I have given you a lot of info here in good faith, and I hope that you will share it with other theorists if you will accept it as a refutation of your theories by a survivor who has access to more information than you, and is a credible witness.
It may be an exciting game to you but it is not a game for us, going through all this and I am not going to keep dragging it out in order to stop the conspiracies. I will however do it here because I hope that it makes you think twice and I know, depsite the editor's best attempts, there are people using the site who seriously subscribe to some of the wilder theories doing the rounds.
Someone else who was there: "Blue Watch relive the bomb hell inside carriage 346A"
http://observer.guardian.co.uk/uk_news/story/0,6903,1588239,00.html
"It was a routine call out - but within minutes firefighter Aaron Roche and his colleagues were plunged into the carnage of the 7 July bombings. For the first time, they tell their stories"
In this article firefighter Aaron Roche tells us 11 times that the carriage he enters on the Piccadilly line is number 346A. He is also the first person to enter the carriage at 10 am. There are still injured people on the train. "Blue Watch dragged six people alive from carriage 346A, some with miraculously minor injuries. The elderly woman sustained only a sore ankle."
"It had just turned 10am when Roche began striding along the dark tunnel towards the stranded train. No one had a clue what had caused its sudden breakdown. Roche had begun to fear the worst, though, as he came across a bedraggled string of passengers, their blackened, bleeding faces almost invisible in the choking clouds of smoke"
Easy. It is my understanding that '346A' is the name that the carriage has been given in the criminal investigation as an exhibit/murder scene and that is what the ruin of the carriage I was travelling in is known as these days.
Suspicious of why a carriage number should be mentioned in a headline and in a story so many times, I checked this carriage number with Clive D W Feather of Davros fame
http://www.davros.org/rail/culg/
I wrote:
>> The Observer carried a long article quoting firemen who attended the
>>scene on the Piccadilly line and going into carriage 346A, are the
>>carriages numbered differently to the trains?
He wrote:
The Piccadilly Line train consisted of the following vehicles:
166-566-366-417-617-217
Car 166 was the one holding the bomb.
No mention of a carriage 346A.
See above. It's a total and utter non-issue.
Another survivor story on the BBC:
http://news.bbc.co.uk/1/hi/england/london/4659293.stm
"But then it sounded like another train had come up behind us and the carriage filled with smoke again and people became really, really frightened."

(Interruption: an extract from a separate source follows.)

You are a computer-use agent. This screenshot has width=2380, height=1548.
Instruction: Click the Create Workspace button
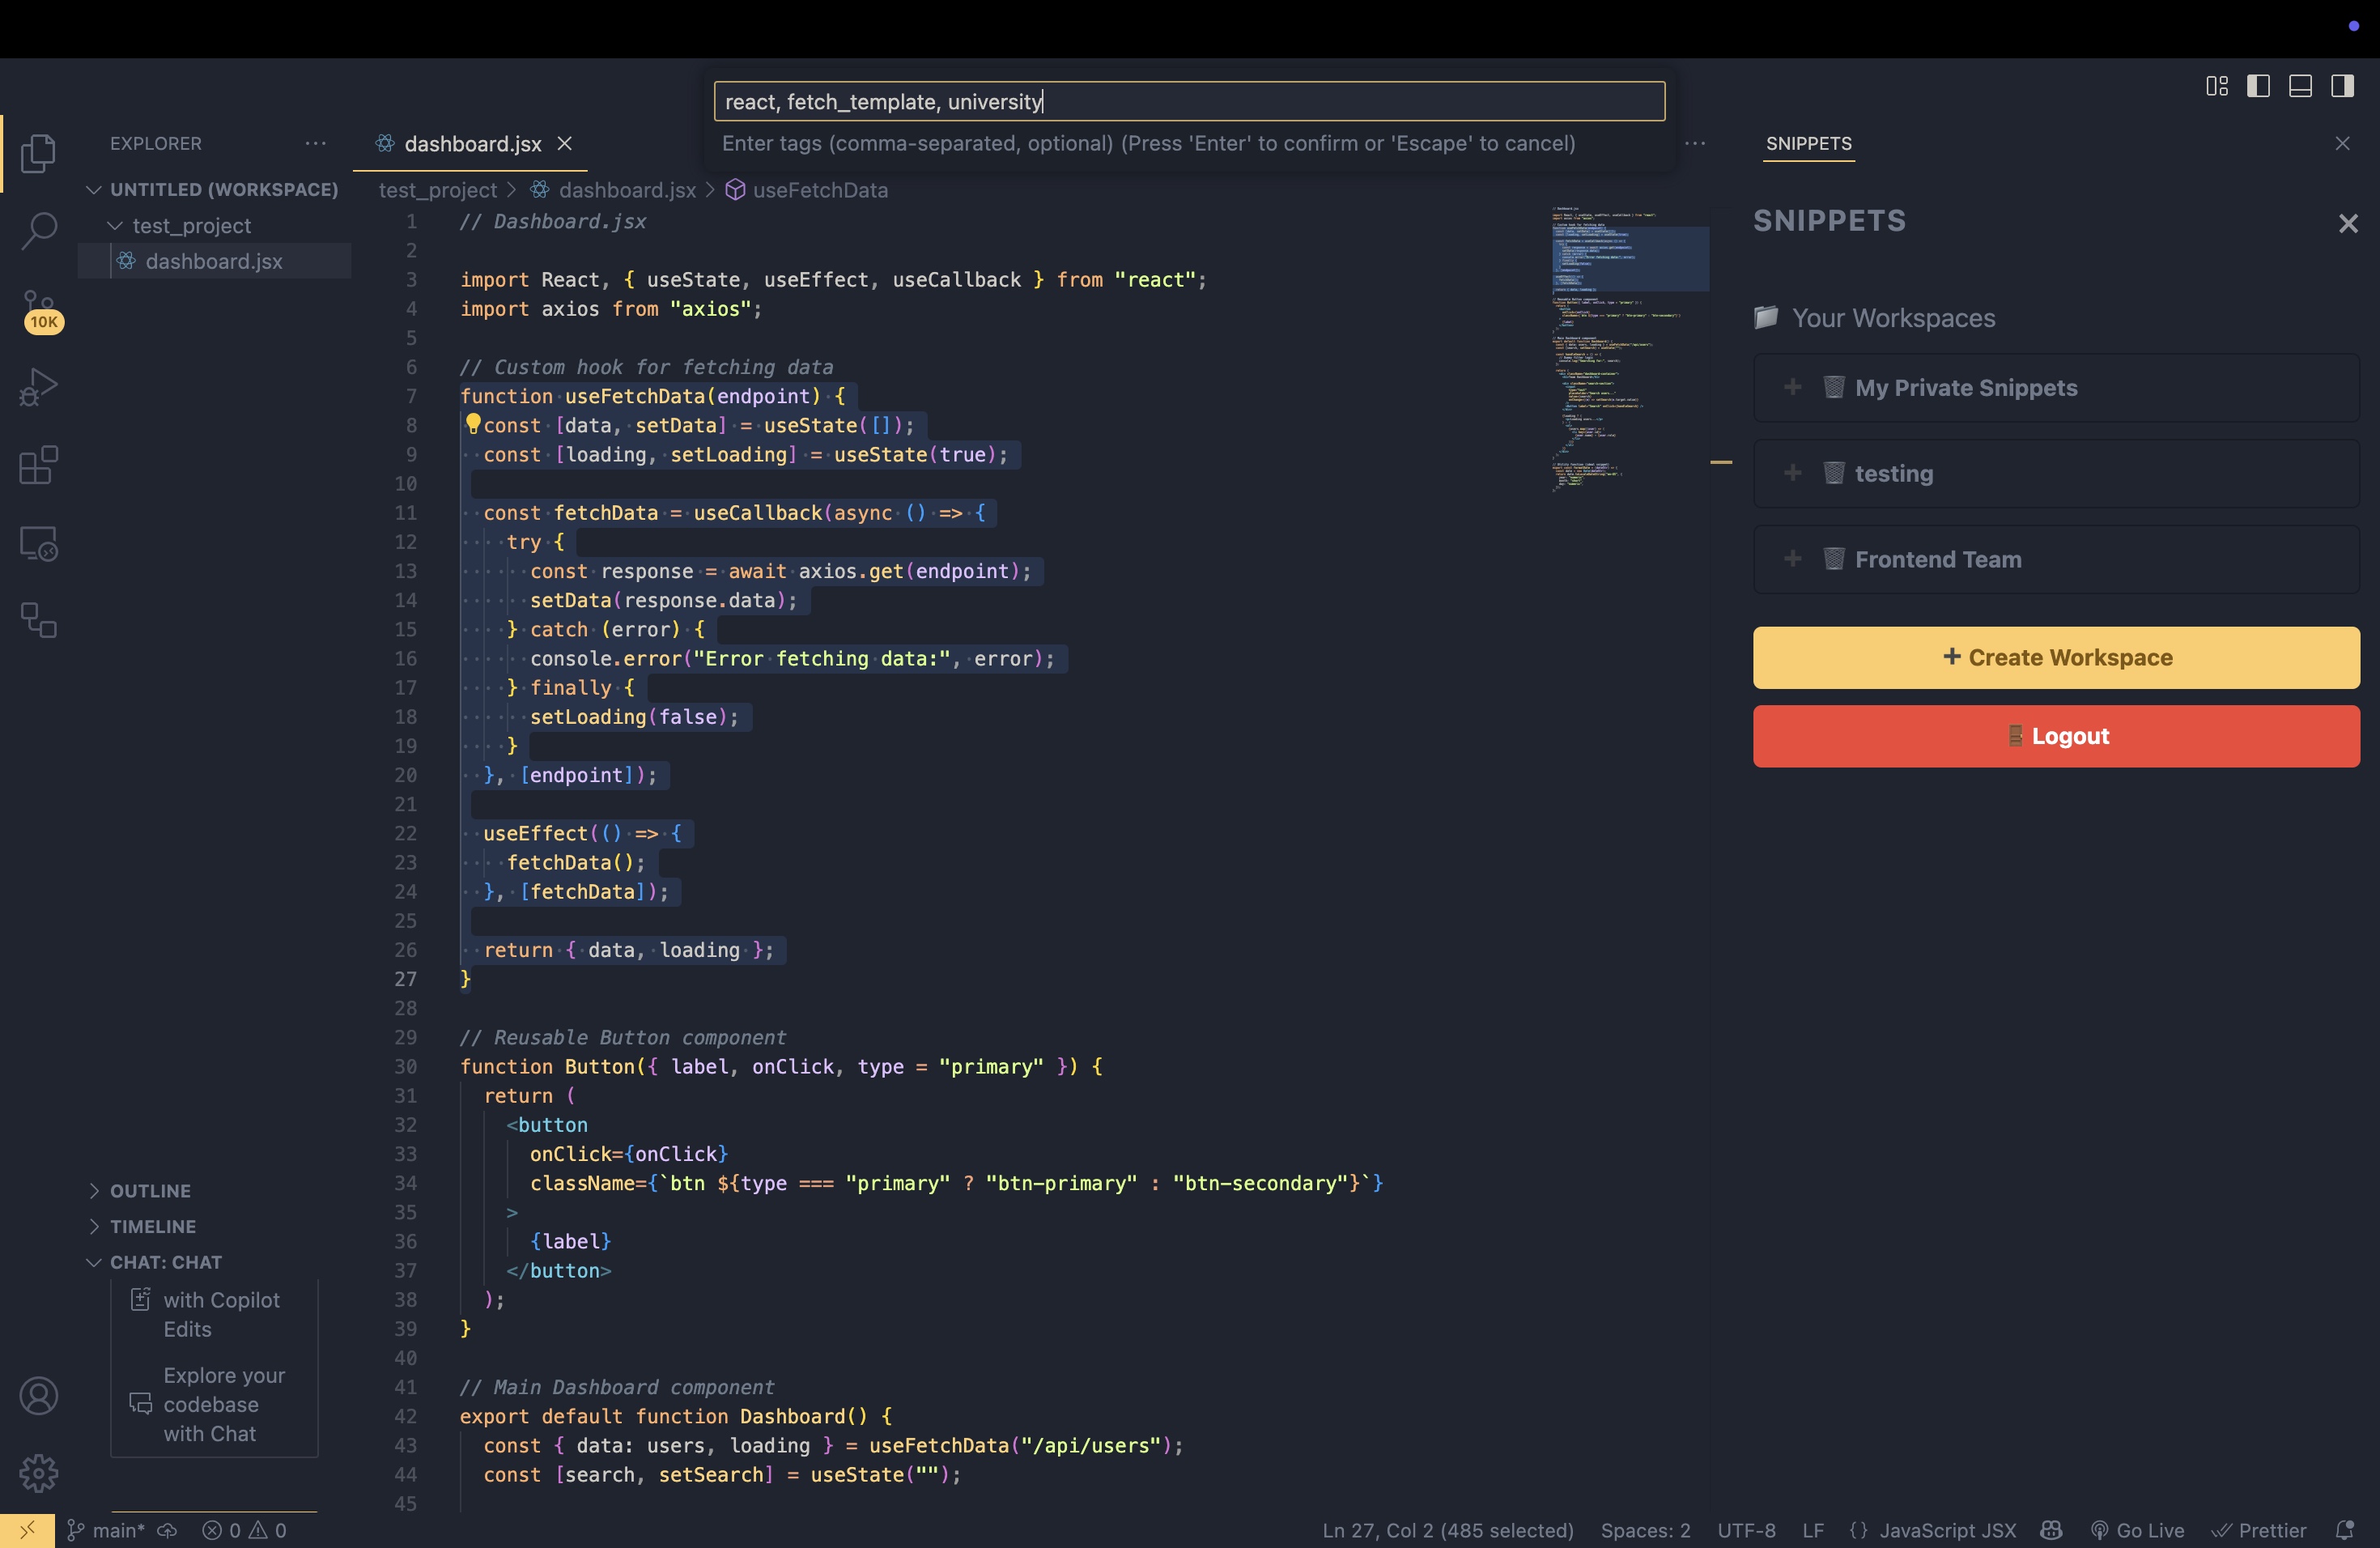(x=2056, y=657)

As I have already indicated, these are just a few of the many inconsitencies in the official narrative
Firstly - not an 'official narrative' at all but a witness account, posted shortly after the event by a traumatised witness who wasn't in the carriage with the bomb but much further down the train. Jacqui Head was in carriage 5, I know her, she's in my group. She and some of the others in carriage 5 thought at one time that they were being 'bumped ' by a train approaching behind, certainly they began to fear this after being trapped underground with no word from the driver for ages and no info and not knowing they had been bombed because it hadn't gone off in their carriage. The banging they heard from carriage 6 was the panicking passengers in the carriage thundering at the glass and the doors with all their might, with their hands, umbrella, swith as much force as they could muster.
Anymore tripe about the
iccadilly line suicide bombings you feel like throwing out? I can't say I enjoy this, but anything to stop the lies, which I find deeply insulting. To go through this is one thing, to be made out to be a liar by conspiracy theorists is almost unforgivable.